Assigned task. Include in the output the line containing "Click the white foreground color swatch" and each subsequent line of the records, through the end, transcribed exactly. Add nothing else.

+++

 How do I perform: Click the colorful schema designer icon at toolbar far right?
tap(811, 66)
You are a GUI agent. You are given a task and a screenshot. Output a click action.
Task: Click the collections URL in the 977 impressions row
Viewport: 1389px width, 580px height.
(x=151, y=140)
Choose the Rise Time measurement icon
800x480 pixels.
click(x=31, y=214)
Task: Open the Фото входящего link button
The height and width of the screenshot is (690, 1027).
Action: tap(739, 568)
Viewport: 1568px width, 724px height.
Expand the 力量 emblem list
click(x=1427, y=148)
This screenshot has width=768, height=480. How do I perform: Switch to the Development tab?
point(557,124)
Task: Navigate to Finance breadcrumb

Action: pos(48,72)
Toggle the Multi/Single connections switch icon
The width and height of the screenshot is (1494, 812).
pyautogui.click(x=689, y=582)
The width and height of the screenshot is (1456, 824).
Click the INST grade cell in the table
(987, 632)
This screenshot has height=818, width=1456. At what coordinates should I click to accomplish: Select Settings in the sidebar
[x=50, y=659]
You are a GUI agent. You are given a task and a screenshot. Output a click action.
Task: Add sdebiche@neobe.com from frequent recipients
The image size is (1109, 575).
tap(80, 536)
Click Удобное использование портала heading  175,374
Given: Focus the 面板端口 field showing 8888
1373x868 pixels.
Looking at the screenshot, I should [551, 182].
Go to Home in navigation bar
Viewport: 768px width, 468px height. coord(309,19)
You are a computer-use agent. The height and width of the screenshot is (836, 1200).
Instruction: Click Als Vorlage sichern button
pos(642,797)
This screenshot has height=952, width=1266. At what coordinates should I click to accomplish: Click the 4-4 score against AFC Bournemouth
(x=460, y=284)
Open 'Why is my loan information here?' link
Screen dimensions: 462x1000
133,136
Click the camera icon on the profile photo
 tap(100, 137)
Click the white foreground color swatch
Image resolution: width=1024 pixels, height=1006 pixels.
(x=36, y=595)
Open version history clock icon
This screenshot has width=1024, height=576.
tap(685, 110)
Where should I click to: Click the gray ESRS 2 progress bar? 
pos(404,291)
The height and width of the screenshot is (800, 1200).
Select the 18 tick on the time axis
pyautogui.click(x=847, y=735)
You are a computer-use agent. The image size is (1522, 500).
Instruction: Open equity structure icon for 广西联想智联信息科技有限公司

+++

Answer section.
Click the white foreground color swatch
Image resolution: width=1024 pixels, height=1006 pixels.
(x=36, y=595)
Open version history clock icon
This screenshot has width=1024, height=576.
tap(685, 110)
Where should I click to: Click the gray ESRS 2 progress bar? 
pos(404,291)
The height and width of the screenshot is (800, 1200).
Select the 18 tick on the time axis
pyautogui.click(x=847, y=735)
You are a computer-use agent. The image size is (1522, 500).
Instruction: Open equity structure icon for 广西联想智联信息科技有限公司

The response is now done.